Key Characteristics

The Welsh is able to thrive under all weather conditions. The breed is the most commercially developed of all the traditional breeds producing good sized litters. Average Litter Size in 2009 was 11.24 and the sows make good mothers. The Welsh is ideal for more intensive systems. Pigs grow quickly and carcases grade well for the commercial market.

  • The Welsh is a long, lean, lop-eared white breed.
  • Sows weigh around 150-200kg and boars, 250kg. 
  • They should have well-developed hams and a minimum of 14 teats.


  • The Modern Welsh Pig can be traced back to an indigenous, white lop-eared breed kept in Wales for as long as records exist.
  • This long, lean, slow maturing pig was found throughout the southern and western counties of the Principality.
  • The Welsh Pig Society was formed in 1922 to focus on improving the commercial attributes of the breed.
  • This led to a dramatic rise in the number of Welsh pigs. In the 1950s Landrace blood was successfully introduced to create a fast growing, easily managed, commercial type pig.
  • This “improved” Welsh pig was identified by The Howitt Report (1955) as one of the three main breeds on which the modern pig industry should be based.
  • However the unrelenting drive towards intensification and hybrid vigour in commercial herds led to a major decline in breed numbers and it has now become a breed at risk.
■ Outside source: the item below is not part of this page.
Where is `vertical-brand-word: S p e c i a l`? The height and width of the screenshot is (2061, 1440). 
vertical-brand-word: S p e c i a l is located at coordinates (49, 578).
Welsh boars are excellent crossing sires for rare breed sows producing leaner, fast growing offspring with improved conformation.The Welsh is ideal for both pork and bacon production with carcases remaining lean at heavier weights.

Did you know?

In 1955, a report was produced that advised farmers to focus on just three pig breeds, the Large White, the Welsh and the British Landrace, in order to increase profitability. This resulted in the decline of many of our other native breeds.